British auction house

Phillips, formerly known as Phillips the Auctioneers and briefly as Phillips de Pury, is a British auction house. It was founded in London in 1796, and has head offices in London and in New York City. In 2022 it was owned by the Mercury Group, a Russian luxury goods company.

== History ==
Phillips was founded in 1796 by Harry Phillips, who had been a clerk to James Christie. The business held twelve auctions in its first year and soon became successful. Napoleon and Beau Brummell were among the early patrons. Harry Phillips died in 1840, and the business passed to his son William Augustus, who renamed it Phillips & Son; when his son-in-law Frederick Neale joined in 1882, the company became Phillips, Son & Neale. It was renamed Phillips in the 1970s; it was usually referred to as Phillips, the Auctioneers. In 1998, the company bought Selkirk, then a 168-year-old St. Louis auction house.

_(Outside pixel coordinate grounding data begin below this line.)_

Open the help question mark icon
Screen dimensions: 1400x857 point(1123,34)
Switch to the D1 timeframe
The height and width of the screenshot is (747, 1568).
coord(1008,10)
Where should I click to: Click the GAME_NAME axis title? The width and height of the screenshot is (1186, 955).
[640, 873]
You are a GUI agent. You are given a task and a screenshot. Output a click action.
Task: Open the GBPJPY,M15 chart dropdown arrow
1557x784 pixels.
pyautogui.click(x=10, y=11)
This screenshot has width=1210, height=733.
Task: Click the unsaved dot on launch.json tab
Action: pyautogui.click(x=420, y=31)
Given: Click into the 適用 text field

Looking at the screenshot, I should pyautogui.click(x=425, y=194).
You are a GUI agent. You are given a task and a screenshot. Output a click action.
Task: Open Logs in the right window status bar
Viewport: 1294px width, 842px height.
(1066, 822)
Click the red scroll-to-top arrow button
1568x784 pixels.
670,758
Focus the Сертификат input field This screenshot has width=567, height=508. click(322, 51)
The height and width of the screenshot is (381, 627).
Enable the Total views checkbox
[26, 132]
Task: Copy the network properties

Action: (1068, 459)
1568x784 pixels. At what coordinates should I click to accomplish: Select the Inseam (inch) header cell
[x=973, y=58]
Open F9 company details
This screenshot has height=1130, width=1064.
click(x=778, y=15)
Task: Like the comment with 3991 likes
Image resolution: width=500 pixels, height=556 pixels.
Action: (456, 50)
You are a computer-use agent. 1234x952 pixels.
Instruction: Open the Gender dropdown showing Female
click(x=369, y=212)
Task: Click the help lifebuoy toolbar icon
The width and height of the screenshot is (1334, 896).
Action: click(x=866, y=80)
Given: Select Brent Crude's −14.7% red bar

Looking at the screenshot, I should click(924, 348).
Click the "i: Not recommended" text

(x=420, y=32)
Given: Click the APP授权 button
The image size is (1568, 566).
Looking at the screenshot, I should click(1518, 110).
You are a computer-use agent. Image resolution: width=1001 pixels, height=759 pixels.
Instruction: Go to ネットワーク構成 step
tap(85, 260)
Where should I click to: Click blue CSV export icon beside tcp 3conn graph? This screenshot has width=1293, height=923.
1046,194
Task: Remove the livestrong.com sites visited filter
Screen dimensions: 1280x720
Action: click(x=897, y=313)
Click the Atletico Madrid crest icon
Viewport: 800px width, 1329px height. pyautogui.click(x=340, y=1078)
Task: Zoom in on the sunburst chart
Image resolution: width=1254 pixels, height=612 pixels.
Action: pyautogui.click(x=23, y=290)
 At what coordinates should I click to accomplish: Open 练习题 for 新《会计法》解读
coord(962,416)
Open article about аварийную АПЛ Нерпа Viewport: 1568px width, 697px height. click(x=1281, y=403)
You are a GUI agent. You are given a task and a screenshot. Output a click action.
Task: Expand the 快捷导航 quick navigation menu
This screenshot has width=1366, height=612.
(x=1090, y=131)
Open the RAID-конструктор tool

In 1999 a majority stake in the company was sold to venture capitalists 3i, who resold it shortly after for a considerable profit. The company was bought in 1999 by Bernard Arnault of LVMH Moët Hennessy – Louis Vuitton. After a series of disastrous sales and extremely heavy losses, the UK operations were sold to Bonhams in 2001 and merged into that company. Most of the rump of the business was closed; some smaller departments were acquired by Simon de Pury and Daniella Luxembourg, who traded under the name Phillips de Pury & Company. In 2002 Simon de Pury acquired majority control of the firm.

On 6 October 2008, the company was purchased by the Russian Mercury Group, which paid approximately $60 million for it. De Pury sold his remaining shares to Mercury in late 2012, and left the company. The name was changed back to Phillips.

In December 2018 the company signed a contract for retail space at 432 Park Avenue including the Park Avenue Cube beside the tower, with approximately 55000 ft2 at the base of the tower and a further 30000 ft2 underground.